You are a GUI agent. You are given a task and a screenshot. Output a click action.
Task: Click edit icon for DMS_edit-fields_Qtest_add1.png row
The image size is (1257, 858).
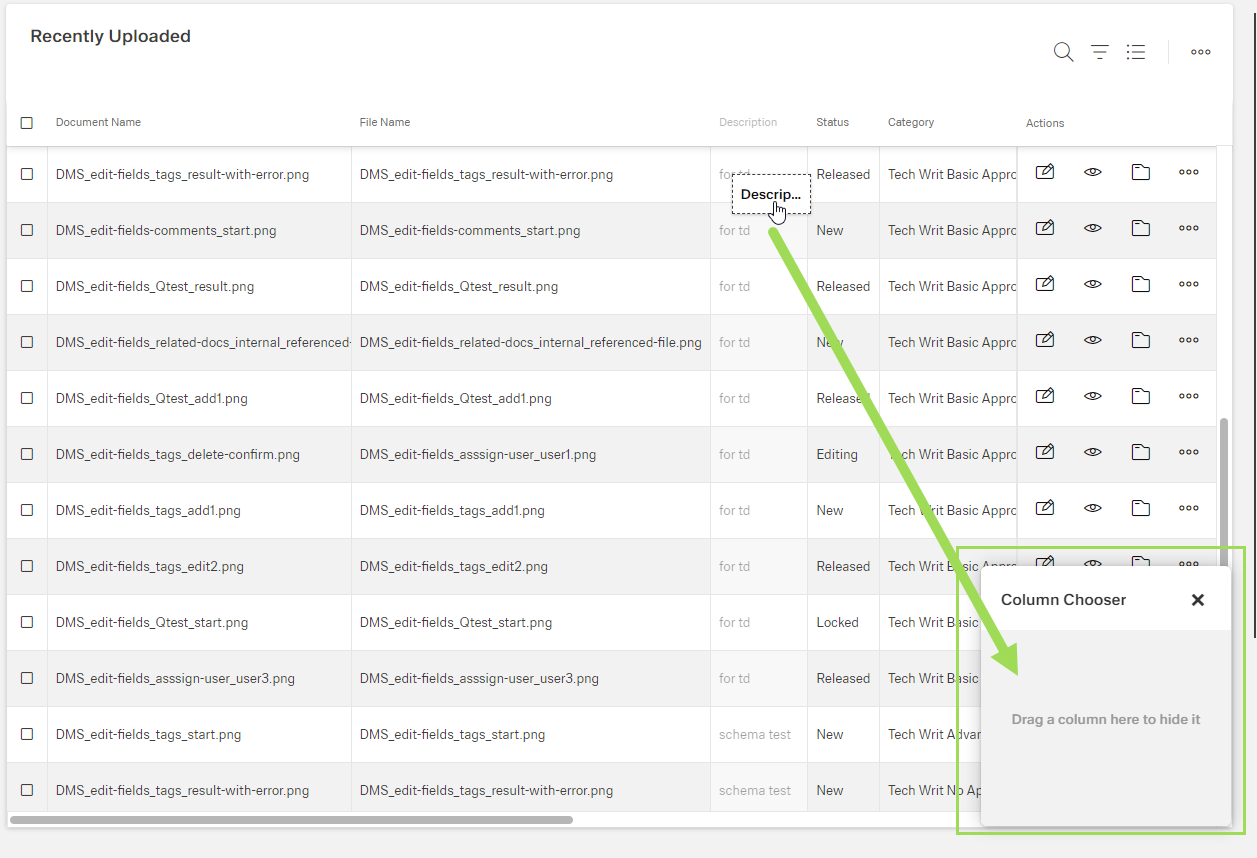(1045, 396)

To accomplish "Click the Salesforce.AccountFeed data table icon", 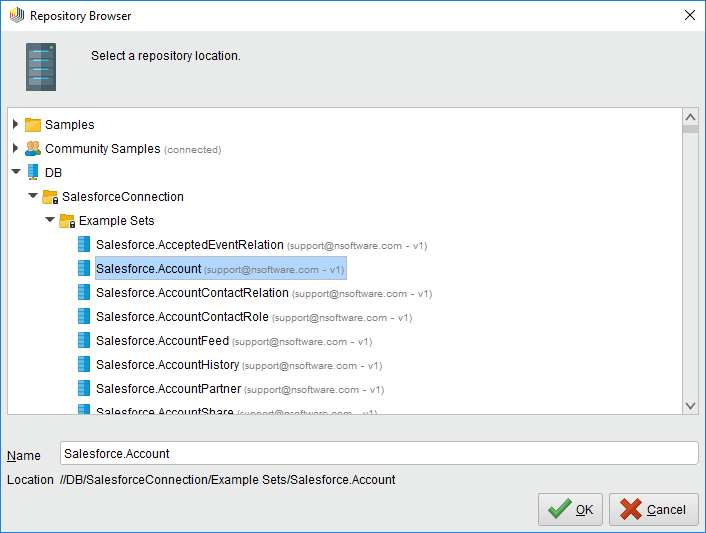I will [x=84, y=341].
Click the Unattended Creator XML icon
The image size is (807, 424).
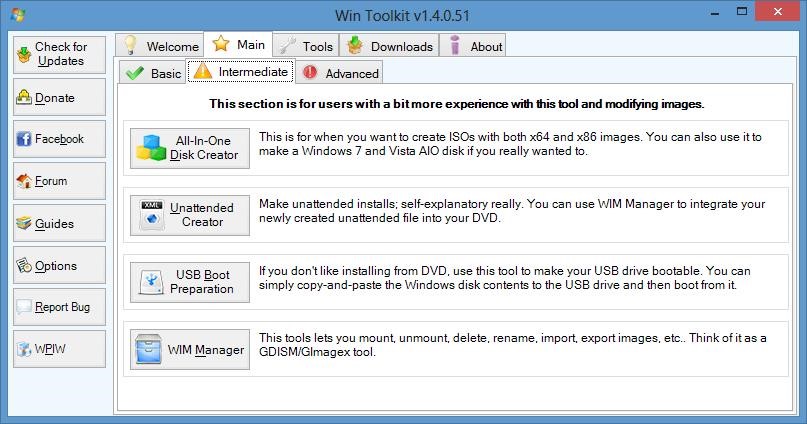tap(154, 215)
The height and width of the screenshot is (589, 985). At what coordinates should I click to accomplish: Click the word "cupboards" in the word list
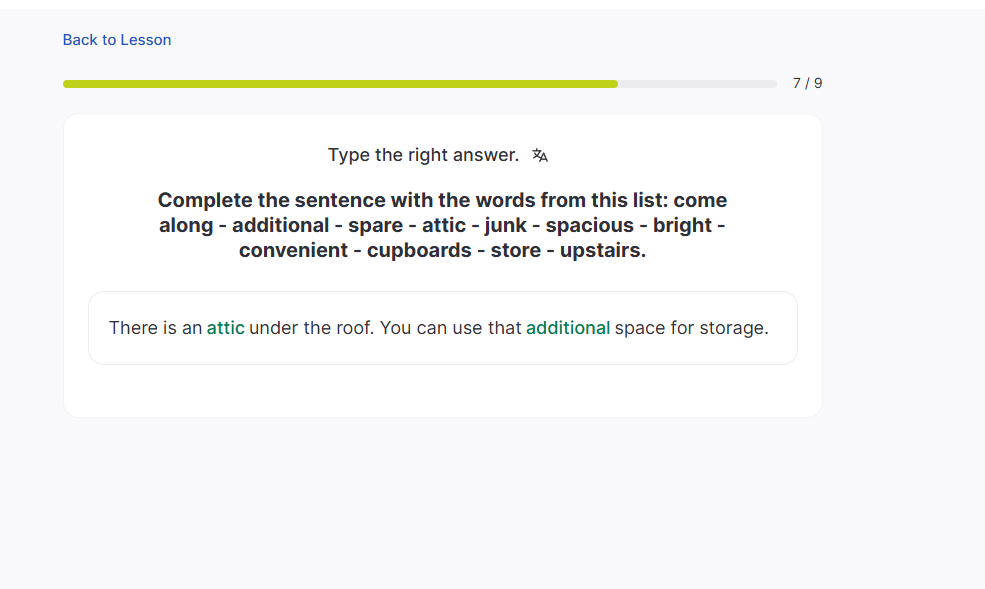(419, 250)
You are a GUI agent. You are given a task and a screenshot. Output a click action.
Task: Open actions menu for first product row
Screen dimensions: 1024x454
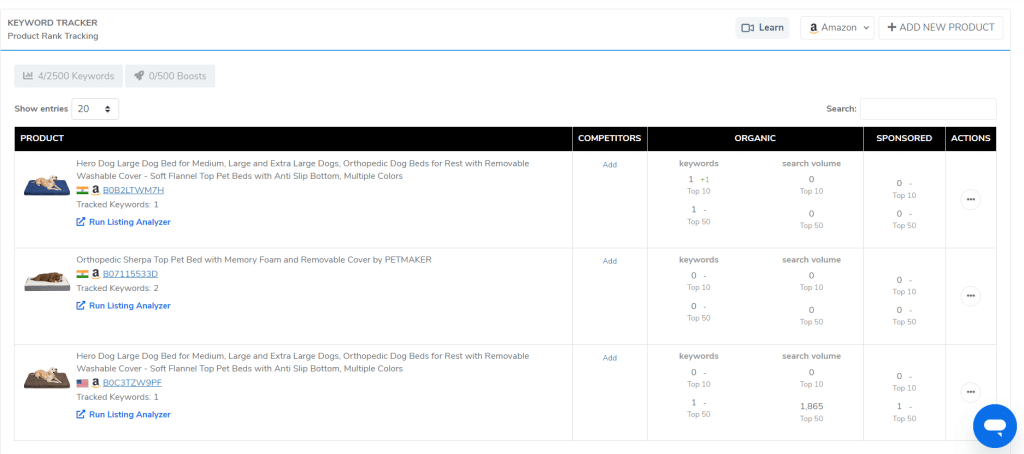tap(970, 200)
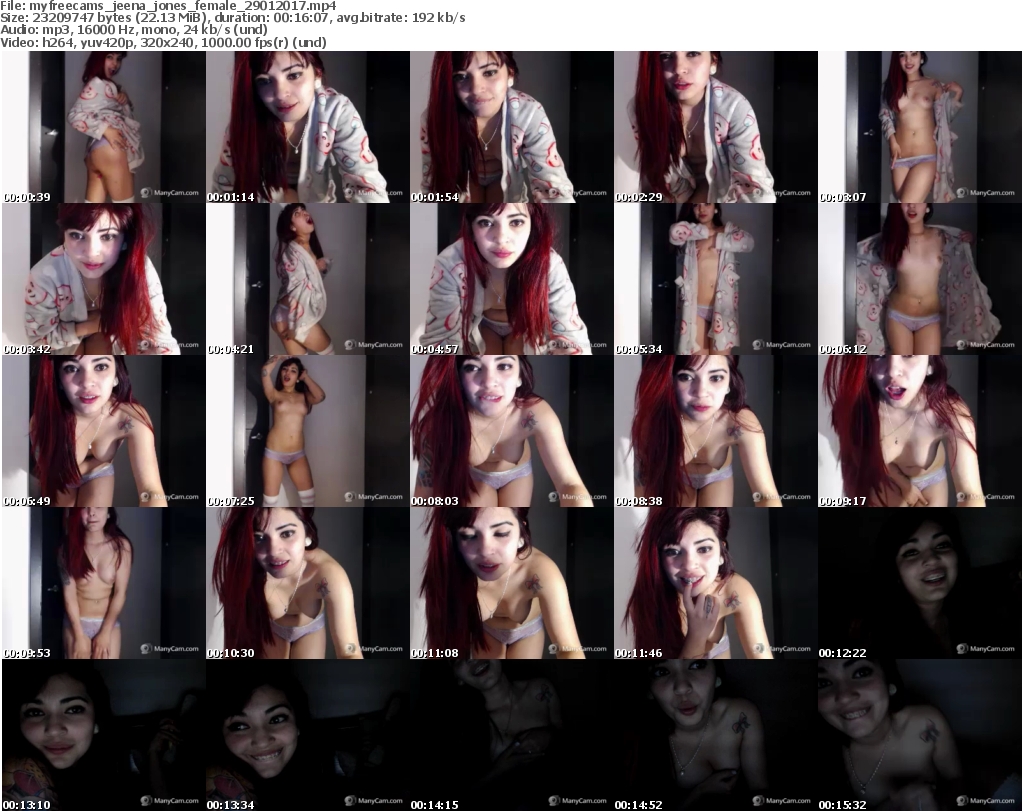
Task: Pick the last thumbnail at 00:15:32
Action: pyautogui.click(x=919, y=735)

________________________

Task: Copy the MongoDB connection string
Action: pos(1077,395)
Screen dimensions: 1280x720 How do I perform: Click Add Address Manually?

________________________

Please reproduce the stretch of items from the line containing "The height and" through the line containing "Action: pyautogui.click(x=919, y=735)", character for character, leaving out the pictures.

The height and width of the screenshot is (589, 985). At what coordinates should I click to accomplish: Click the word "cupboards" in the word list
(419, 250)
You are a GUI agent. You are given a task and a screenshot. Output a click action.
Task: Open actions menu for first product row
Screen dimensions: 1024x454
tap(970, 200)
Task: Pick the last thumbnail at 00:15:32
Action: pyautogui.click(x=919, y=735)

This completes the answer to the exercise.